Voters who showed up for the school district’s deliberative session decided to restore $800,000 to the proposed school budget. That was less than one-half of 1 percent of all voters.
The numbers weren’t much better at the seven towns that held deliberative sessions Saturday. Danville led the pack with 2 percent of the town’s voters showing up at the annual meeting. The rest fell well below that.
Some blame burnout following the presidential election in November.
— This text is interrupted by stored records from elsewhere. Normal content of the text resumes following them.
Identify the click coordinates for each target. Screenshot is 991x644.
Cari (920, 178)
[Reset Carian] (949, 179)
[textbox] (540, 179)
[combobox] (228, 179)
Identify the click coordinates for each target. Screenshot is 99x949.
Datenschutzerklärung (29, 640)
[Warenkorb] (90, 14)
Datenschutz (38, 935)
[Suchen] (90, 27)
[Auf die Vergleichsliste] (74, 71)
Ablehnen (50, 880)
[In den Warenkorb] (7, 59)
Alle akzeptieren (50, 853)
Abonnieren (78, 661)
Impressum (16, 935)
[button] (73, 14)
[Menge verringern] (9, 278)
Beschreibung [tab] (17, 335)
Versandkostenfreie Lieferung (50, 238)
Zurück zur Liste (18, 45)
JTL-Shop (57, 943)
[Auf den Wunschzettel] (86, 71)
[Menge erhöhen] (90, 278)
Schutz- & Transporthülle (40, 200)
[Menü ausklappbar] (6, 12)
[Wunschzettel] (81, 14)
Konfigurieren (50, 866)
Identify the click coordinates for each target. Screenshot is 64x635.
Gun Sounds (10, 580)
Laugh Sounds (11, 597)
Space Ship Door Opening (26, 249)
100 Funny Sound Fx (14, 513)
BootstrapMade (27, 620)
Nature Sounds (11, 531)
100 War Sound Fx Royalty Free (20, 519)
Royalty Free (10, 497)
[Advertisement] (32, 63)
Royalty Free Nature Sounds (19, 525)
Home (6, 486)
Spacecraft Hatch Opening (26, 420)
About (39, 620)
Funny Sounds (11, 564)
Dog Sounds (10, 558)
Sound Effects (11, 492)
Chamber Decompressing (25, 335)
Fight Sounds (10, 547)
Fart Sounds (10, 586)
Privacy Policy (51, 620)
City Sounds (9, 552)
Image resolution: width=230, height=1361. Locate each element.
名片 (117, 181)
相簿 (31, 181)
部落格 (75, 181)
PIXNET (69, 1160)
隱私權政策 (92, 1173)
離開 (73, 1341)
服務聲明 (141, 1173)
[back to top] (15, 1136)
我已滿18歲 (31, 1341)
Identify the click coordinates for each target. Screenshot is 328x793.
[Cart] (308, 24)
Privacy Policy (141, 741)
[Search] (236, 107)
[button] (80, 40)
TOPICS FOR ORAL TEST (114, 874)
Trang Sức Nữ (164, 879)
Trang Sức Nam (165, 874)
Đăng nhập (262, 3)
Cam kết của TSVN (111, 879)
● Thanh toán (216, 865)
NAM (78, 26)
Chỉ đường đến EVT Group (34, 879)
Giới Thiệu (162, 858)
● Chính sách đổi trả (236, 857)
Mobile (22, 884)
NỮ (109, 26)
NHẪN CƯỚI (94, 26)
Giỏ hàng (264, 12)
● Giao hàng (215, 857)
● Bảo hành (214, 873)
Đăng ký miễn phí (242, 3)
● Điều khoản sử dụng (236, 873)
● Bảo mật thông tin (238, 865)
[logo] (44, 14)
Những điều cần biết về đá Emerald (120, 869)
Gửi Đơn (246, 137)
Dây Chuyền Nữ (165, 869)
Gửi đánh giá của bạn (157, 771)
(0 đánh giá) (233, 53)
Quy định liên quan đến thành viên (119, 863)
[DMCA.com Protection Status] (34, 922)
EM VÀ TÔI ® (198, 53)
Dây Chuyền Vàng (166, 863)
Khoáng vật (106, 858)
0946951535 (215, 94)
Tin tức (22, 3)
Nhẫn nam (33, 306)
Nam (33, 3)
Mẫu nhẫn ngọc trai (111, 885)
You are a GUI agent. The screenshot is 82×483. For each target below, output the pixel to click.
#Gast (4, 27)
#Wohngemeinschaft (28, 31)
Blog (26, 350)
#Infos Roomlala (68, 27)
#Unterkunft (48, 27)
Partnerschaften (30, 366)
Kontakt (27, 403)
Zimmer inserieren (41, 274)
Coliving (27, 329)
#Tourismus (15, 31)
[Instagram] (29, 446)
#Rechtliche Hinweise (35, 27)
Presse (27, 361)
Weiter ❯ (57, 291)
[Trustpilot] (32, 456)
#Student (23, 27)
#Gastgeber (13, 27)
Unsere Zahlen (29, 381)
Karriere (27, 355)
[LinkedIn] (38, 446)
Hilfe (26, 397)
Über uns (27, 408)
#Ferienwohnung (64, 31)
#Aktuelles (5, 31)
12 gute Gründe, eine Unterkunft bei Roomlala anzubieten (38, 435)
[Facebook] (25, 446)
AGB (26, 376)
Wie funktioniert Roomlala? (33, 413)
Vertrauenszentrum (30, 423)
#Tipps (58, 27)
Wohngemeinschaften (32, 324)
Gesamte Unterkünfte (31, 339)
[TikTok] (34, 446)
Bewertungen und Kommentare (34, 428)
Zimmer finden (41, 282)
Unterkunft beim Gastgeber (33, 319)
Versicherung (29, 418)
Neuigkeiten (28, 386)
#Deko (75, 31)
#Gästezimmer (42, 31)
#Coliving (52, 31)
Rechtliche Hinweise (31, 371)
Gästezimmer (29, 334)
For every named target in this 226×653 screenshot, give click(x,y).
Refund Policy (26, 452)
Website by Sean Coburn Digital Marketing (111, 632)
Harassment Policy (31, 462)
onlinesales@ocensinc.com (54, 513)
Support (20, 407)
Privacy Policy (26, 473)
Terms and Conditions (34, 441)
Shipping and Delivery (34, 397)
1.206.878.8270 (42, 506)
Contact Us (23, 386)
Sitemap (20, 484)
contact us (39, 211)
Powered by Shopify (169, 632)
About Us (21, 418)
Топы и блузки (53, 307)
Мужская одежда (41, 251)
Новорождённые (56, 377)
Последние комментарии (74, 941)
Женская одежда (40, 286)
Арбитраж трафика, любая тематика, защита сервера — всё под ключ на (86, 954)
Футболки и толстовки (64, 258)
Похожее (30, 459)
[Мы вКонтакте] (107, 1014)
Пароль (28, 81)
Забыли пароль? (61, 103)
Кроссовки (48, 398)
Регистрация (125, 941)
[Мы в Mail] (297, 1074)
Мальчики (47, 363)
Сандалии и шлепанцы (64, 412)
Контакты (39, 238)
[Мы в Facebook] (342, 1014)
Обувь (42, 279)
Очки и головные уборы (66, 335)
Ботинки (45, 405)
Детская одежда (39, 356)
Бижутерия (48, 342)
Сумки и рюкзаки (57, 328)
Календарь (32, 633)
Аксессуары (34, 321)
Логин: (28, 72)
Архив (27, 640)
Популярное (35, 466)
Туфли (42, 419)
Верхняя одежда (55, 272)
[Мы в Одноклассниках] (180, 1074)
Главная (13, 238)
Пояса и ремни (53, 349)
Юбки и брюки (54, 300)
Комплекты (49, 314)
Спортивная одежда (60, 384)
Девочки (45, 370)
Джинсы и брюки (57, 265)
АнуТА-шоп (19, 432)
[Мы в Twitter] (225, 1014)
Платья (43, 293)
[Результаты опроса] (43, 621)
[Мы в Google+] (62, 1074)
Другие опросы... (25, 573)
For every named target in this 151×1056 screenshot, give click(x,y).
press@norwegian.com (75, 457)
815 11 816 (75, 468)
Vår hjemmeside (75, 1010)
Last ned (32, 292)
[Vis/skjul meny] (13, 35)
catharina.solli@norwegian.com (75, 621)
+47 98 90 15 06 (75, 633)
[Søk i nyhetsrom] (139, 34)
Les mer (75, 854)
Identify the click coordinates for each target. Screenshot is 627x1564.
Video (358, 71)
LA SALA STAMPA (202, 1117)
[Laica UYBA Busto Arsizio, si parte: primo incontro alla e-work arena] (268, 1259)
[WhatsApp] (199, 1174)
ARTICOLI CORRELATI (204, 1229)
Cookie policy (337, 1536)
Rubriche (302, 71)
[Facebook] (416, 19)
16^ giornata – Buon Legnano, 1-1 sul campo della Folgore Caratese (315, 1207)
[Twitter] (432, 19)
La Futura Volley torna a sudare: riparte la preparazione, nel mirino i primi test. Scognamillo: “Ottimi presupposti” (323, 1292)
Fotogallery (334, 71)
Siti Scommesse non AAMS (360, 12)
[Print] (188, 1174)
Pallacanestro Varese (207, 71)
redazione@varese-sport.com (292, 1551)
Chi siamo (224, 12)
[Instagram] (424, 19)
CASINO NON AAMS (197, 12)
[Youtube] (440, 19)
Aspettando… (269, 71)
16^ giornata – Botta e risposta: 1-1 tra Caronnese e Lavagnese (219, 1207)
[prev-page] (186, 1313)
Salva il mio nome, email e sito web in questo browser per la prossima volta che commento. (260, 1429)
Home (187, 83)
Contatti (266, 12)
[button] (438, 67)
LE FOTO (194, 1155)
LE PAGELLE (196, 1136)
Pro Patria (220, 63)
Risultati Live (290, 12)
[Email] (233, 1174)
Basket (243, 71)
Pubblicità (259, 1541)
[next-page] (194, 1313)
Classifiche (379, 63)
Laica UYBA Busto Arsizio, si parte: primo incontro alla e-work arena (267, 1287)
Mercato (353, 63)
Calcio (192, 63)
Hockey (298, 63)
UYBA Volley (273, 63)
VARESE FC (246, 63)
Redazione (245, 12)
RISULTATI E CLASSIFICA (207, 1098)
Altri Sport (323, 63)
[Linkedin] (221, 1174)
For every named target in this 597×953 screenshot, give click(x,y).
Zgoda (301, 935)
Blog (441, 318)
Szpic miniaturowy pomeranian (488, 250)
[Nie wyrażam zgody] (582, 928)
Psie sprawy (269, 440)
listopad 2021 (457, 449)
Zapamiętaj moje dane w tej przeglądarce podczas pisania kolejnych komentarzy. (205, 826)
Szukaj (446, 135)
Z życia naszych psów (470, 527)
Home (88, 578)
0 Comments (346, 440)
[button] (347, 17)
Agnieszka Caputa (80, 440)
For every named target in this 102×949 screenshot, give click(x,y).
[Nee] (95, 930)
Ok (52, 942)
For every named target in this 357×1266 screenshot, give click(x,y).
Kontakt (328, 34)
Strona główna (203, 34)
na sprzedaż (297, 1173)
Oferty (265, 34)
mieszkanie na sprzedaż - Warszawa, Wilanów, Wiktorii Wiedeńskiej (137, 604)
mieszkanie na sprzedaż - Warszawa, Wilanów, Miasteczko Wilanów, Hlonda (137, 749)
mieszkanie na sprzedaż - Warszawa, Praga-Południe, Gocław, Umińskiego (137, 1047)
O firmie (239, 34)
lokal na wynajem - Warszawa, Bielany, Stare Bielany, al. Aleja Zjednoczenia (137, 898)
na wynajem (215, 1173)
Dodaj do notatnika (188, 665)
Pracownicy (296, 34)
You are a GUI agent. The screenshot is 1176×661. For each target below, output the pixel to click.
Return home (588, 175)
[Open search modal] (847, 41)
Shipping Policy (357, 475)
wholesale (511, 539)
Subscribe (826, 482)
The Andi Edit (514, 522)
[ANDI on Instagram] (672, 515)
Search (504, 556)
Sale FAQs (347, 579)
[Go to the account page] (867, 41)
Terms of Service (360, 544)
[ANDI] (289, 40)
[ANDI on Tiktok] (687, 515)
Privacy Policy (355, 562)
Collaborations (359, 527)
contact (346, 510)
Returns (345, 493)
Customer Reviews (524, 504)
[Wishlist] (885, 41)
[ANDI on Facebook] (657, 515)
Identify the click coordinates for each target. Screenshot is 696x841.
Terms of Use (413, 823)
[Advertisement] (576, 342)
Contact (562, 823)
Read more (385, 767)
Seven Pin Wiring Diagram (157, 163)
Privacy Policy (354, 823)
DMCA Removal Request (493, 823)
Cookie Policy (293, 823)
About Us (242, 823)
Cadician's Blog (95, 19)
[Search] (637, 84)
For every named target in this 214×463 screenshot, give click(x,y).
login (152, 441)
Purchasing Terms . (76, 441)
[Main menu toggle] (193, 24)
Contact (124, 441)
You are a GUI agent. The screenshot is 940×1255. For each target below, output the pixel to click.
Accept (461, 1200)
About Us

Others say people are unwilling to give up part of their weekend for something as dry as a dissection of a budget proposal.
But few officials are happy with the turnout.
“I was surprised at the outcome of the voters,” Derry School Board Chairman Brenda Willis said yesterday. “It’s hard to say what would have happened if more people had come out and vote.”
Willis said she believes residents need to make time to familiarize themselves with any budget.
“I think people should pay attention as the budget process begins to unfold,” she said. “We have a public hearing in January where people get a chance to ask questions about what is happening.”
At a deliberative session, voters can change the wording of and dollar amount in proposed warrant articles before they head to the March ballot.
But some believe voters would rather just head to the voting booth.
Salem Selectman Stephen Campbell said he thinks voters tend to wait until Town Meeting to make their voices be heard.
“On an average year, we might have 4,000 people vote,” Campbell said. “That’s more representative of the people of Salem and what they want done.”
Only 0.65 percent of registered voters showed up at the deliberative session in Salem Saturday. This year was the first year in which Salem held only one session after voters abolished a post-Town Meeting deliberative session last March.